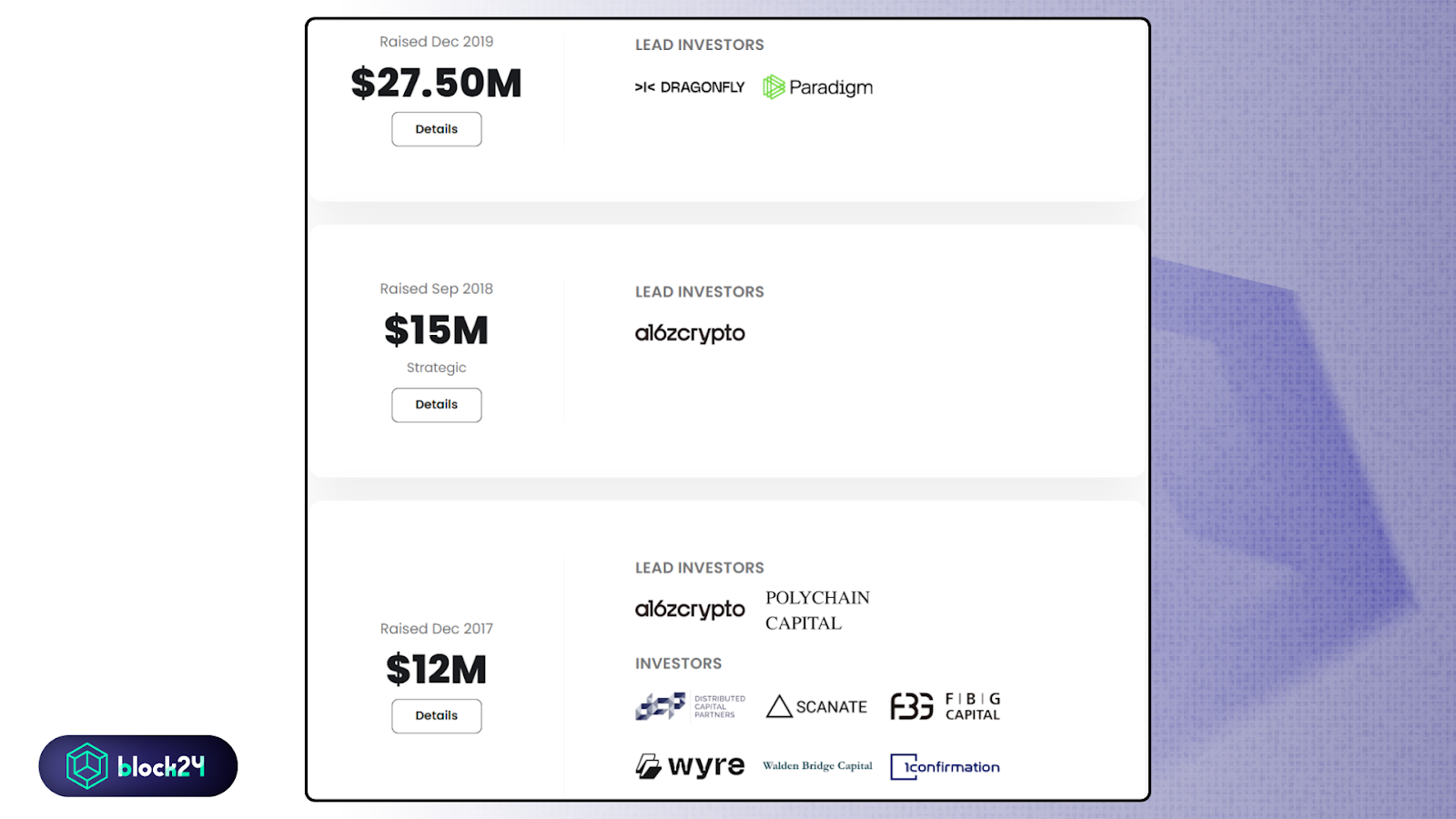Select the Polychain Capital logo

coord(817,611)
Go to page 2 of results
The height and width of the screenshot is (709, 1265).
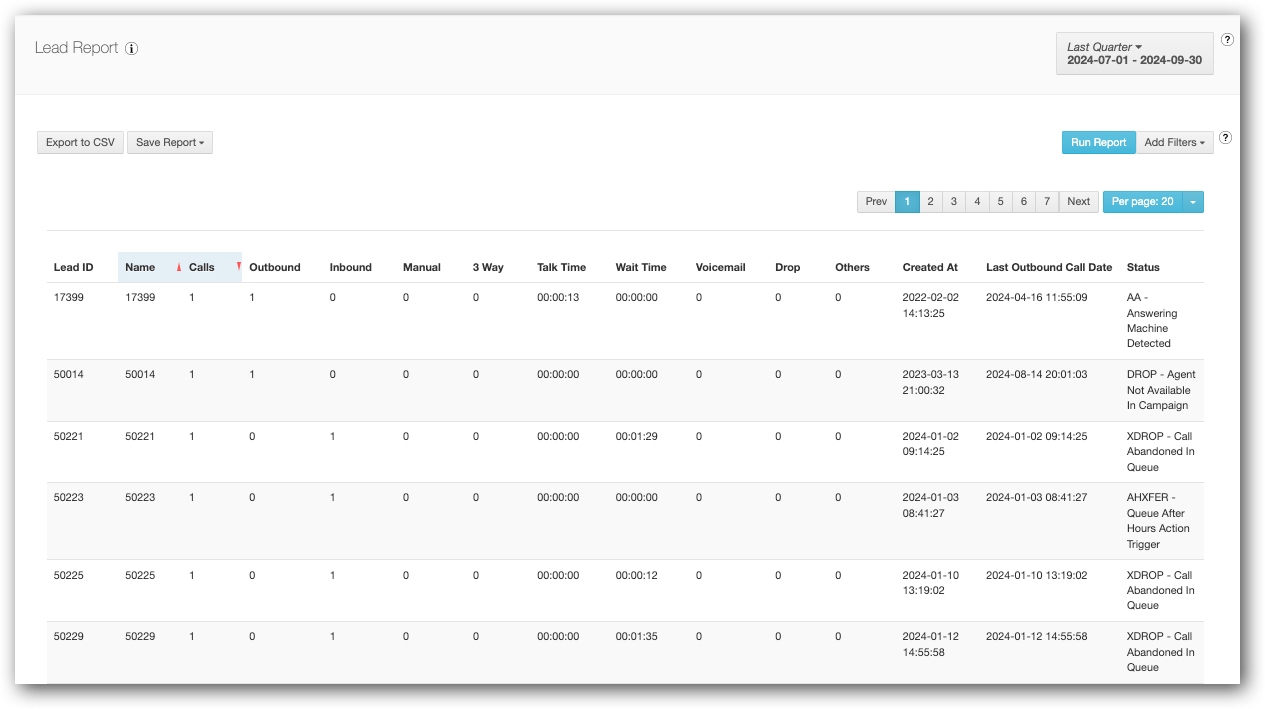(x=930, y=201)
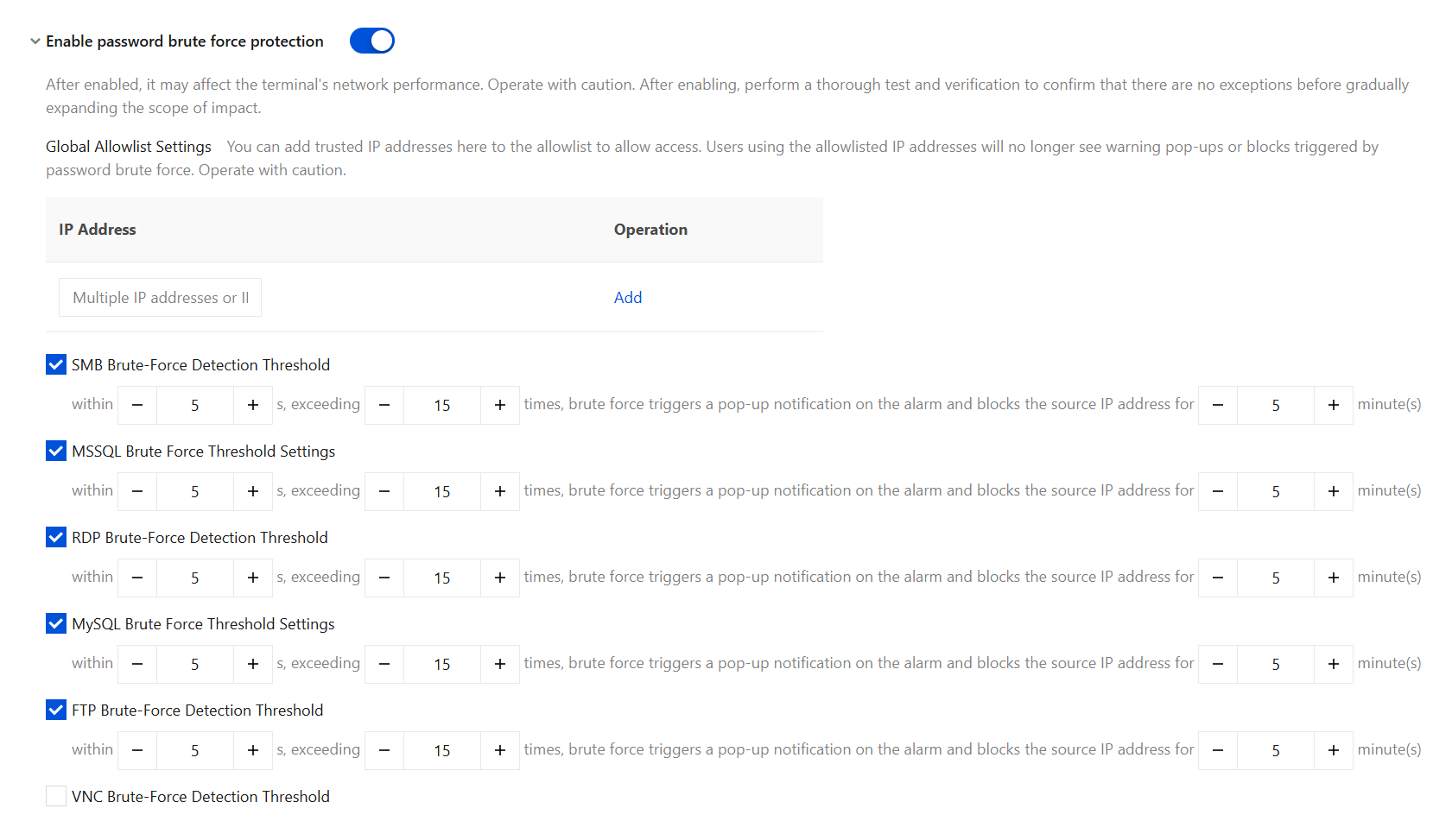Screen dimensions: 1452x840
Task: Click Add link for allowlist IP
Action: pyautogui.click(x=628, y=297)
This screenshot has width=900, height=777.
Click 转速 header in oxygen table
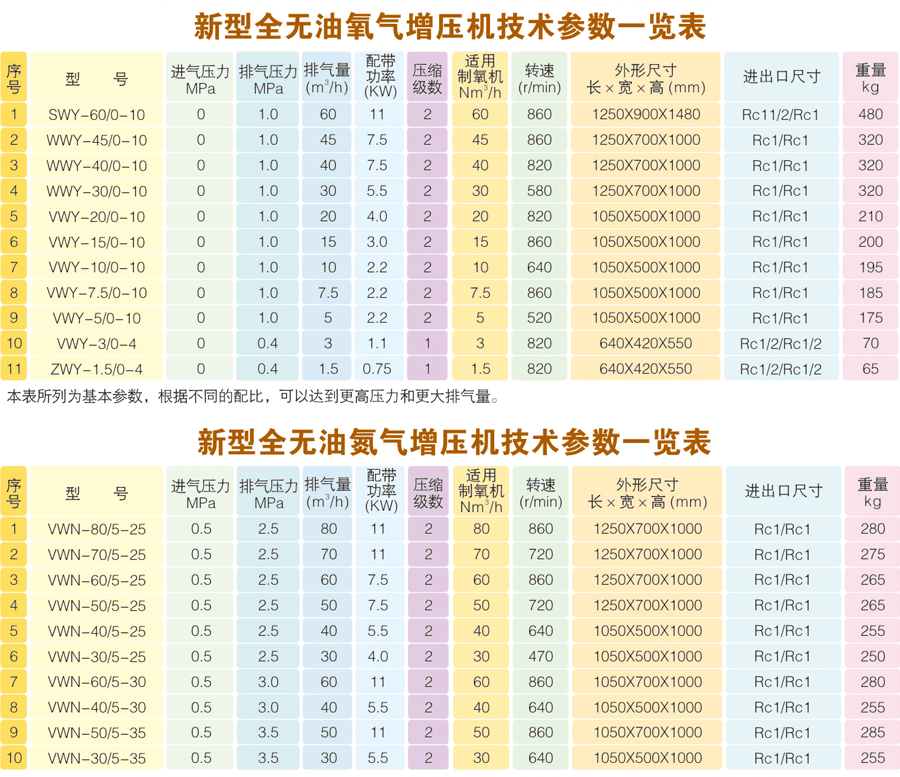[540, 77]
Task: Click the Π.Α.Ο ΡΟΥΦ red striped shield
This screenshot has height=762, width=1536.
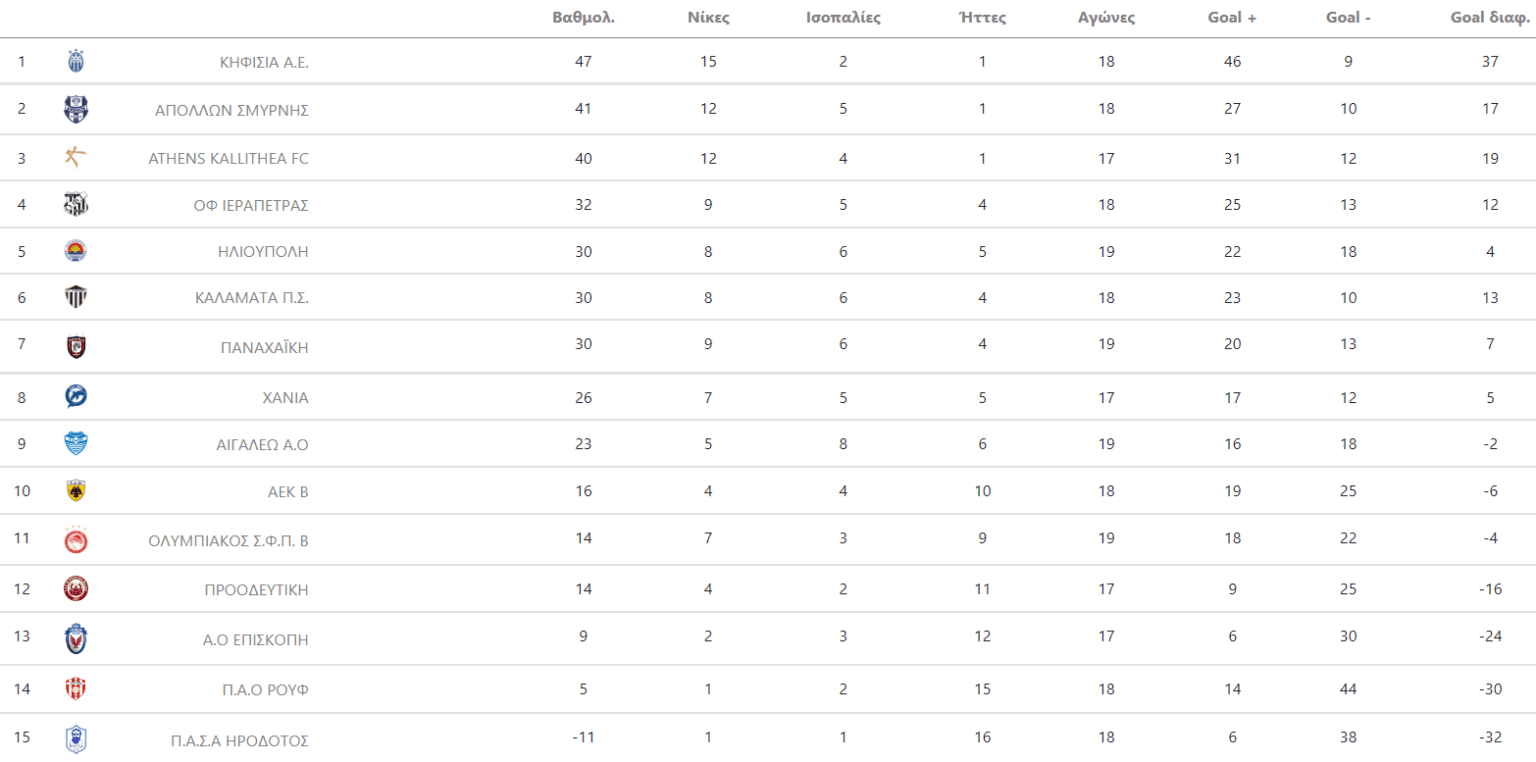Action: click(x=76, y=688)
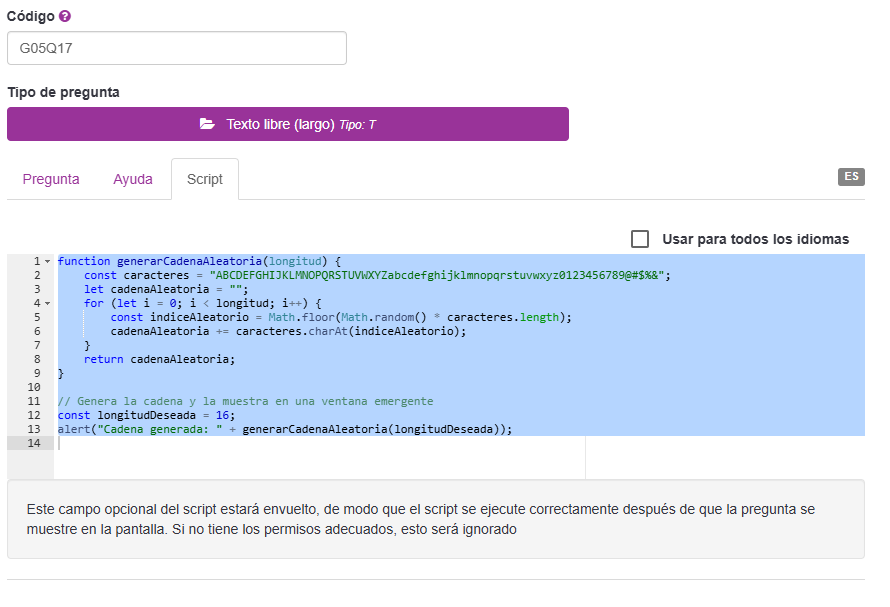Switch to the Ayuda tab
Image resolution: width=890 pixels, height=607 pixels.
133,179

-- -- --

Write out exactly the lines from the one containing "Go to page 2 of results" through the end of the records above, both included, leaving all pictures out.

**Exercise solution:**
Go to page 2 of results
The height and width of the screenshot is (709, 1265).
(x=930, y=201)
Screen dimensions: 1452x840
Task: Click Add link for allowlist IP
Action: pyautogui.click(x=628, y=297)
This screenshot has width=900, height=777.
Click 转速 header in oxygen table
[540, 77]
Task: Click the Π.Α.Ο ΡΟΥΦ red striped shield
This screenshot has height=762, width=1536.
Action: click(x=76, y=688)
Switch to the Ayuda tab
Image resolution: width=890 pixels, height=607 pixels.
133,179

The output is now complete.